[WHAT THE TASK REQUIRES]
Print each entry precisely; exclude the pictures.

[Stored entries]
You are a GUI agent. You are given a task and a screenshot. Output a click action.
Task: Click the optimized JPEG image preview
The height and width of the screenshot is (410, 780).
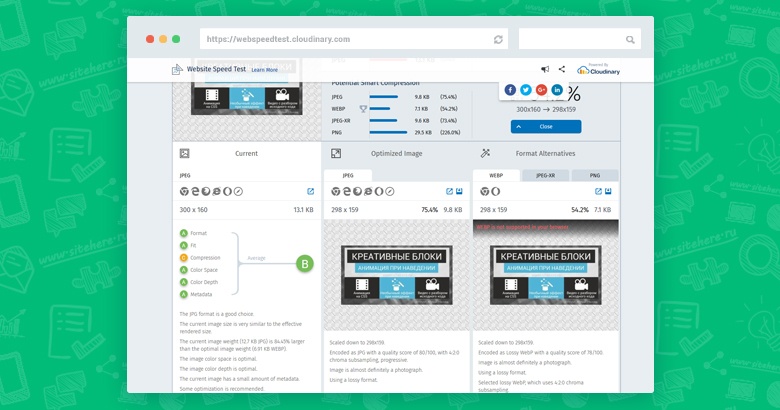(x=396, y=274)
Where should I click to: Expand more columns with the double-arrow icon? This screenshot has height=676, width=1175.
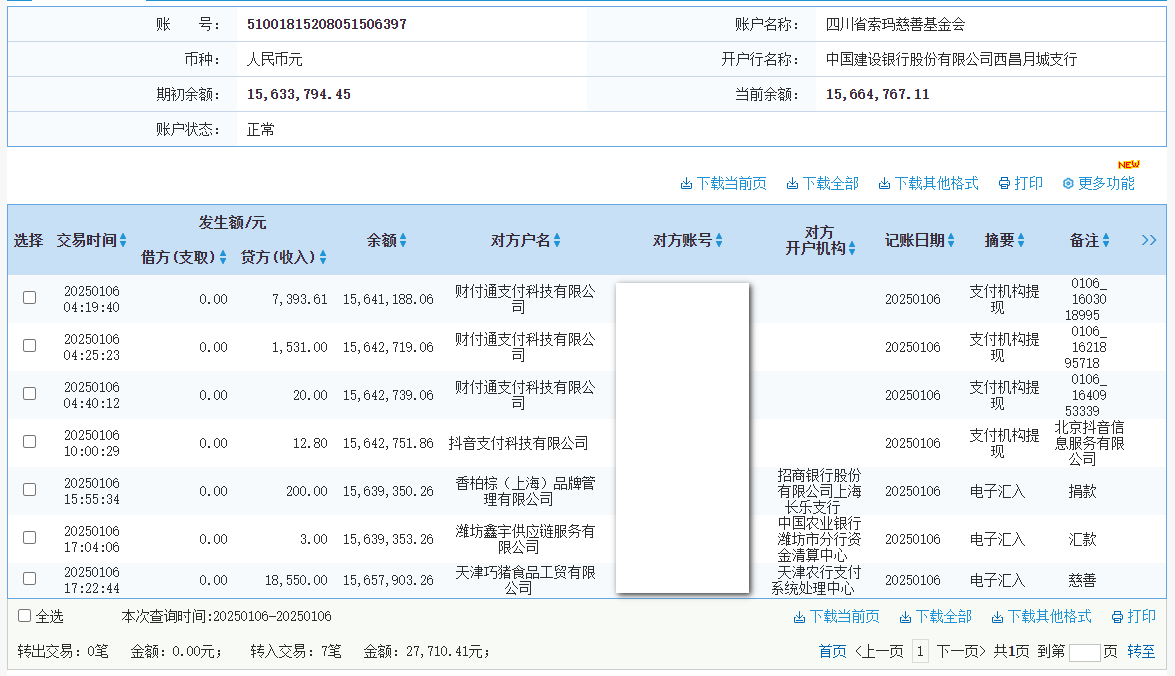1149,240
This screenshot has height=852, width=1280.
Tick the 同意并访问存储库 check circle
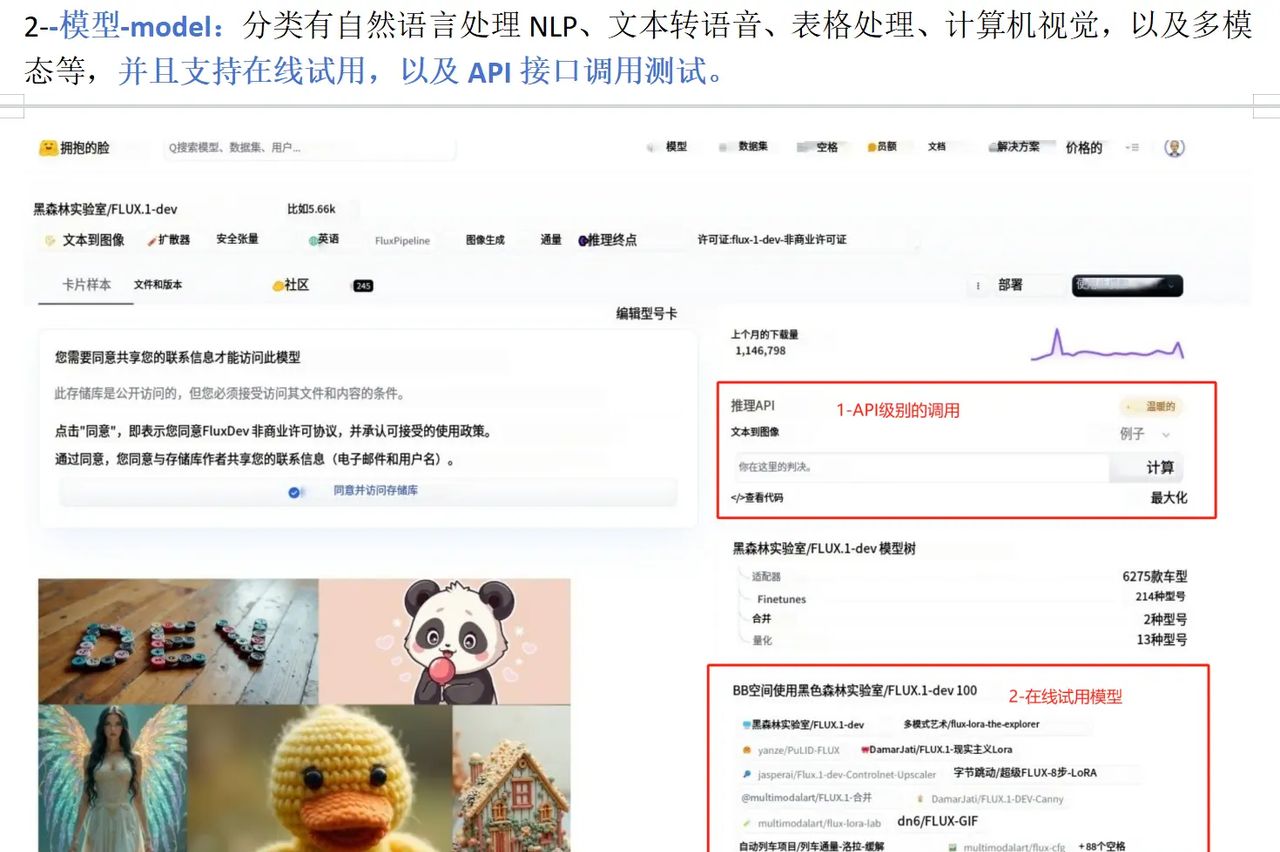point(295,492)
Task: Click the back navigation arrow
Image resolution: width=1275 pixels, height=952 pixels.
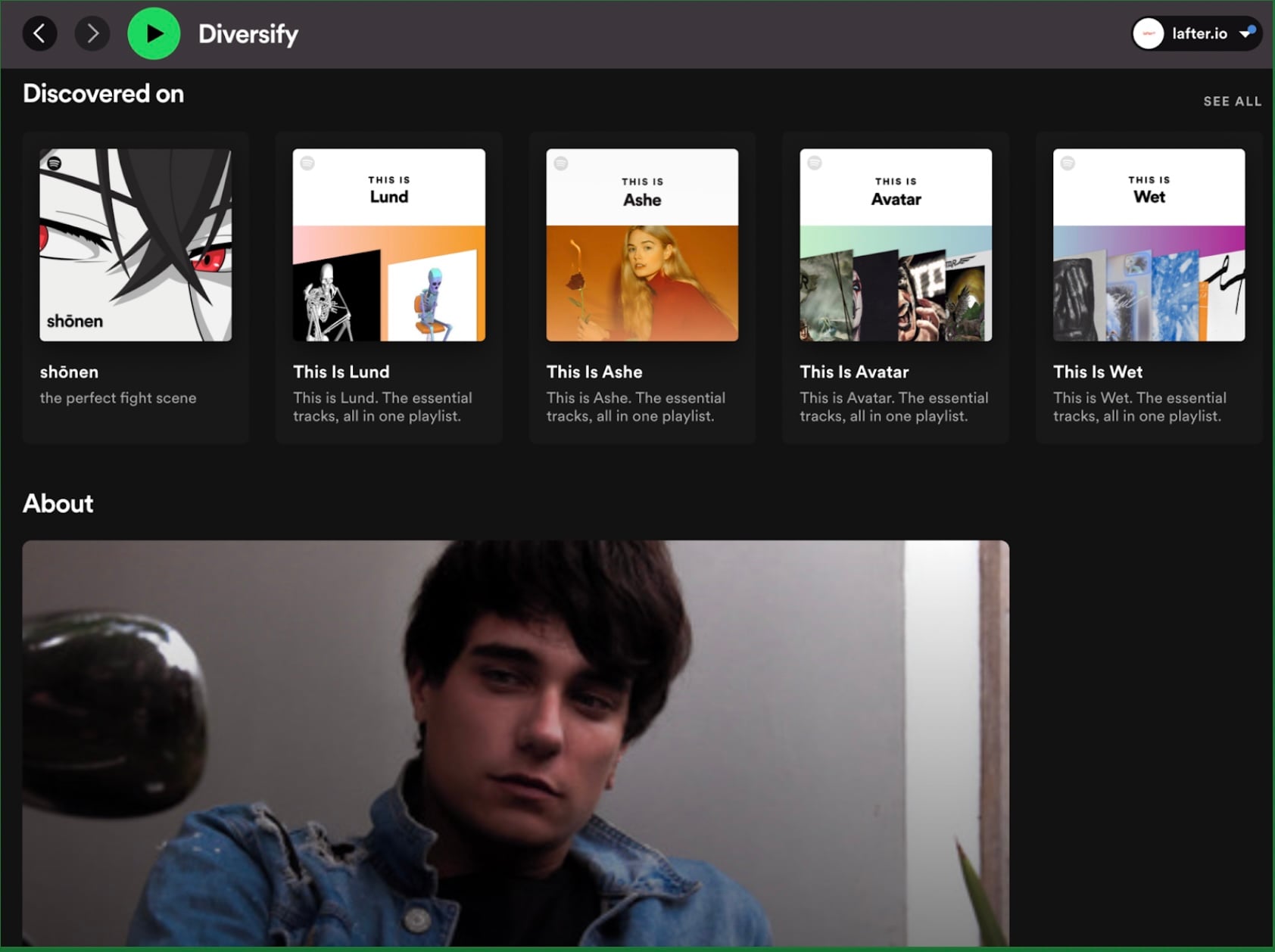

[THE ANSWER]
You are a GUI agent. You are given a task and a screenshot. Output a click action.
Task: Click the optimized JPEG image preview
The height and width of the screenshot is (410, 780).
(x=396, y=274)
Where should I click to: Expand more columns with the double-arrow icon? This screenshot has height=676, width=1175.
1149,240
This screenshot has height=852, width=1280.
Tick the 同意并访问存储库 check circle
point(295,492)
Task: Click the back navigation arrow
Image resolution: width=1275 pixels, height=952 pixels.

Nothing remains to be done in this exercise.